掴まれた方の手首をくるくると回し、指先をヒラヒラと動かしてやる。それを見た臣くんはホッと息を撫で下ろし、心底安心したようだった。そんなことは御構い無しに、私は気になっている彼の怒りの理由を問う。

「臣くん」
「ん?」
「色紙、まだ私読んでないの」
「…あー、そうなのか」
「なんか変なこと書いてあった?」
「いや、そうじゃないんだが」
「そうじゃないの?じゃあ何で怒ってたの」
「髪、早く乾かさないと風邪引くぞ」
「臣くんって、こういう時に話逸らすの下手だね」
「…この、金井さんって人」
「金井さん」
「また二人で飲みに行こうって」
「金井さんって、女の人だよ」
「え?」
「字がね、わりと男の人っぽいよね。口調もちょっと荒いかも」
「ごめん、なんか」
「嫉妬するんだね、臣くん」
「…するだろ、普通に」
「しなさそうだよ、してくれて嬉しいけど」
「嬉しい?」
「好きな人が嫉妬してくれるの、私は結構嬉しいよ」
「…なまえさん、嫉妬する男なんか女々しくて嫌って言ってたろ」
「え?そうだっけ…あぁ、でも、そうだね。そうだったかも。でも、臣くんだと嬉しいよ。だいたい、臣くんって嫉妬しなさそうだから。私が何やっても怒らなさそうだし」
「俺に怒られるようなことしないだろ、なまえさんは」
「でもいま臣くん、怒ったでしょ?」
「怒ったわけじゃない、嫉妬しただけで」
「それはもう認めるんだ」
「…好きなんだから、仕方ないだろ」

ムスッとふてくされた彼は、初めて好きだと言ってくれたあの日と同じくらいに可愛らしい。思わずギュッと抱きしめたくなったので、欲望の赴くまま、実際にそうしてしまう。恋人同士っていいもんだ。手を繋ぎたければ繋げるし、ハグがしたければすればいいし、キスがしたければ重ねればいいのだから。だから私はそのまま重ねて、数度触れるだけのキスをして、少しずつ深くして。彼が身体に触れてくれる度に、いい香りのボディークリームを塗ってよかったと先ほどの自分に感謝した。ぬちぬちと舌が絡み、私の呼吸が乱れたところで彼がハッと気付き、言う。

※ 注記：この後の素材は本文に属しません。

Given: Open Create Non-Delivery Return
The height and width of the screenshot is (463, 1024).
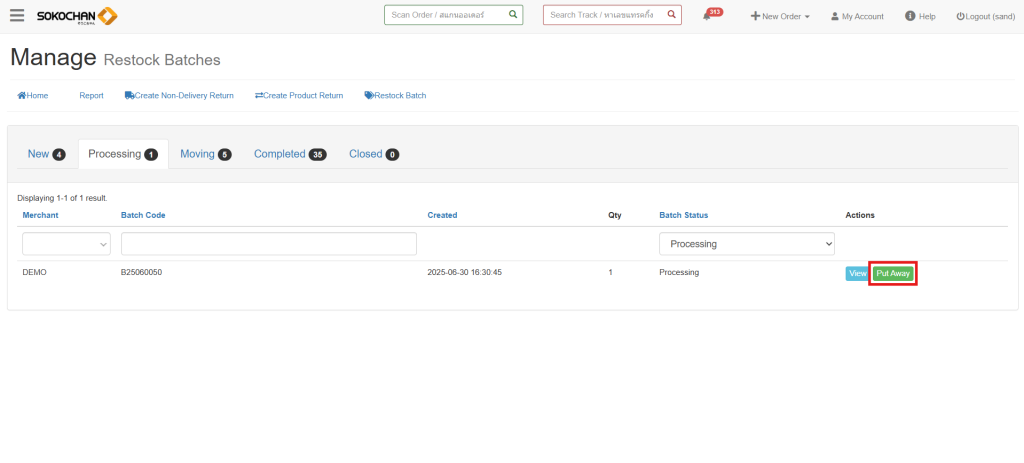Looking at the screenshot, I should click(x=179, y=95).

髪乾かさないとなって。こんな時でも彼の理性は結構元気に活動しているようで、狂っているのではないかと疑わずにはいられないし、私ばかりそうしたいみたいで、なんだか悔しい。だから、そんなことどうでもいいと言わんばかりに彼を押し倒す。大人しく押し倒されてくれた彼の頬に、伝った雫がぽたり、落ちるのだ。